START Provided text

Samstag, 1. Oktober 2011

This blog has moved...

I have moved this blog over to Wordpress:

http://coherence.wordpress.com/

The reason is I have noticed blogspot blogs are blocked in China, while
wordpress is not blocked there. I don't know why that is, but I want my blog
to be readable everywhere.

Down with censorship!

Donnerstag, 22. September 2011

Best science&technology history series ever (Connections by James Burke)

Only a few times in each century, in every field of human endeavour,
there will be some work that is so outstanding it defies comparison.

In explaining the history of science and technology to the public, this
kind of singular event is epitomized by the
famous "Connections", a 1978 BBC TV series by the science historian
James Burke. By the way, don't be fooled by the fact that
some modern technology of back then now of course looks less
modern. You can easily replace it in your mind by the most
recent gadgets and the story still works...

The basic idea of that series is to show how a chain
of inventions throughout the ages is interconnected to
produce some essential aspect of modern-day life. And one
of the main messages, presumably, is that you could never ever
have predicted these sometimes weird connections that led
to the astonishing technological and scientific progress that we
sometimes take for granted.

END Provided text
START Extracted information

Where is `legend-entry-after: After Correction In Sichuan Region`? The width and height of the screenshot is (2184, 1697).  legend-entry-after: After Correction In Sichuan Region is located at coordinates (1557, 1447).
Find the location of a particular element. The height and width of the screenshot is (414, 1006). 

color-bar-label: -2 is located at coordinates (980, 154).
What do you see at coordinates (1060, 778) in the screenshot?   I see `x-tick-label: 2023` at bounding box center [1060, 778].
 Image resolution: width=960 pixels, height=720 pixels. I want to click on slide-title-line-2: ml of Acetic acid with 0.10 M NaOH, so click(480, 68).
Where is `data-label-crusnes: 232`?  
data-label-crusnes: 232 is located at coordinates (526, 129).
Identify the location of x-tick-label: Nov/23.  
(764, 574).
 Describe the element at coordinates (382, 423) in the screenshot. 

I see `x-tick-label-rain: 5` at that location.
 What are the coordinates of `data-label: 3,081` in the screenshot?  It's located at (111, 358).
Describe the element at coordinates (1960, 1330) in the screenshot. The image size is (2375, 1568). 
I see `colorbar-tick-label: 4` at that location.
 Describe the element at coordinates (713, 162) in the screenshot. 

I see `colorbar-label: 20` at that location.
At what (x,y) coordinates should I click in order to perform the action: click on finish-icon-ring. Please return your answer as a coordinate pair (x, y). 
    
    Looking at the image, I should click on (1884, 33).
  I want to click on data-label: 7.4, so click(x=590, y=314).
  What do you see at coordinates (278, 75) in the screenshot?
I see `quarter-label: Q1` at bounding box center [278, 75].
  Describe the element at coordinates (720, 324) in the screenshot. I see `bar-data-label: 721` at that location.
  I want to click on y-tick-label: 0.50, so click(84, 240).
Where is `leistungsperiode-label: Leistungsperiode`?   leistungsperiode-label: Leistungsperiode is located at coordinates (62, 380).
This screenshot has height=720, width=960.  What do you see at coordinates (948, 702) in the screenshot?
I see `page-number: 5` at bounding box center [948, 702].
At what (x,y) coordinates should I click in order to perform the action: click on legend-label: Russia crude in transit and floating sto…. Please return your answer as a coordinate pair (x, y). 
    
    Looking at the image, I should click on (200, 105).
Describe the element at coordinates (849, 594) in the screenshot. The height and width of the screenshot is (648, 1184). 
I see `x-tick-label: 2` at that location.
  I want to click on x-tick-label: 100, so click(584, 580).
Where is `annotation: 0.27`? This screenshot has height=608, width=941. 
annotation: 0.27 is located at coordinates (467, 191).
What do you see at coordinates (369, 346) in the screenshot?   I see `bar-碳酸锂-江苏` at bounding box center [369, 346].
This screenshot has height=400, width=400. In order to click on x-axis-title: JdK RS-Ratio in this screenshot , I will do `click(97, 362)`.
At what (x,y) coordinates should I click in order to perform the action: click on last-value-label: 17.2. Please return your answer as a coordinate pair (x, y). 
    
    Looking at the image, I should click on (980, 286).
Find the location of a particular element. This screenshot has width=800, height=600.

END Extracted information

* [Requirement 1] Retype the part of the blog excerpt that opens with the words containing "I have moved" and closes with "by James Burke)", copying it exactly.
* [Requirement 2]
Answer these questions from the blog excerpt.
(a) To which platform was the blog moved?
(b) In which country does the blog excerpt say blogspot blogs are blocked?
(c) In what year was the BBC TV series "Connections" made?

* [Task response 1]
I have moved this blog over to Wordpress:

http://coherence.wordpress.com/

The reason is I have noticed blogspot blogs are blocked in China, while
wordpress is not blocked there. I don't know why that is, but I want my blog
to be readable everywhere.

Down with censorship!

Donnerstag, 22. September 2011

Best science&technology history series ever (Connections by James Burke)

* [Task response 2]
(a) Wordpress (http://coherence.wordpress.com/)
(b) China
(c) 1978